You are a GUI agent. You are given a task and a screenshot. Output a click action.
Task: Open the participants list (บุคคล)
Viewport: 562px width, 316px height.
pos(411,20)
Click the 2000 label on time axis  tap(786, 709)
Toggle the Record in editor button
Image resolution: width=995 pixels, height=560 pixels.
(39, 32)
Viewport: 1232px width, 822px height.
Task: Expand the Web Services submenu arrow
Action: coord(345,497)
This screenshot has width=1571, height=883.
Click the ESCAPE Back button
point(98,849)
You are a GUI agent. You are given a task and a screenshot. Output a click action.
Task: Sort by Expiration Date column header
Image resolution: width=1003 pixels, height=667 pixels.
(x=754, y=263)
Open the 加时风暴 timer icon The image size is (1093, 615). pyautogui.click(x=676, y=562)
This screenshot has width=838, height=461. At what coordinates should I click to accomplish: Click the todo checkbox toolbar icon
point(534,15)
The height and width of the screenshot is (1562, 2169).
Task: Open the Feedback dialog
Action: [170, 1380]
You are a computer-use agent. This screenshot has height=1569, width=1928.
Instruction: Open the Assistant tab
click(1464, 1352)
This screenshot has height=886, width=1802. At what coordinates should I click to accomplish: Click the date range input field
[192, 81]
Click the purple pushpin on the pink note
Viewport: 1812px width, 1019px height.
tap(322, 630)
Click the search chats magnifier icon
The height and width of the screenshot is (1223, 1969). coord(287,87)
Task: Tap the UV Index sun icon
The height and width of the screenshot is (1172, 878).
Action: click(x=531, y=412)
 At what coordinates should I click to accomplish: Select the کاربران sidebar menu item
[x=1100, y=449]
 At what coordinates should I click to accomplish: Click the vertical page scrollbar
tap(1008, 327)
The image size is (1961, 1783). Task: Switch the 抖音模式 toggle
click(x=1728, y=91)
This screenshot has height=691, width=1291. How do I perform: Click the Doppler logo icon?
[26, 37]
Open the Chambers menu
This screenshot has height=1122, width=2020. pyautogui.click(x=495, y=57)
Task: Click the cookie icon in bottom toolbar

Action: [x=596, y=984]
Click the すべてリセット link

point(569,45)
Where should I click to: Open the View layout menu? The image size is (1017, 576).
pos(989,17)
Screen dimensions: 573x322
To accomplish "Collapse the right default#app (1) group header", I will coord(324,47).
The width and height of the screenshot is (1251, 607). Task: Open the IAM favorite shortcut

### Work instruction
Copy out the lines of the records above in which the string "header" appears.

### Written answer
Task: Sort by Expiration Date column header
To accomplish "Collapse the right default#app (1) group header", I will coord(324,47).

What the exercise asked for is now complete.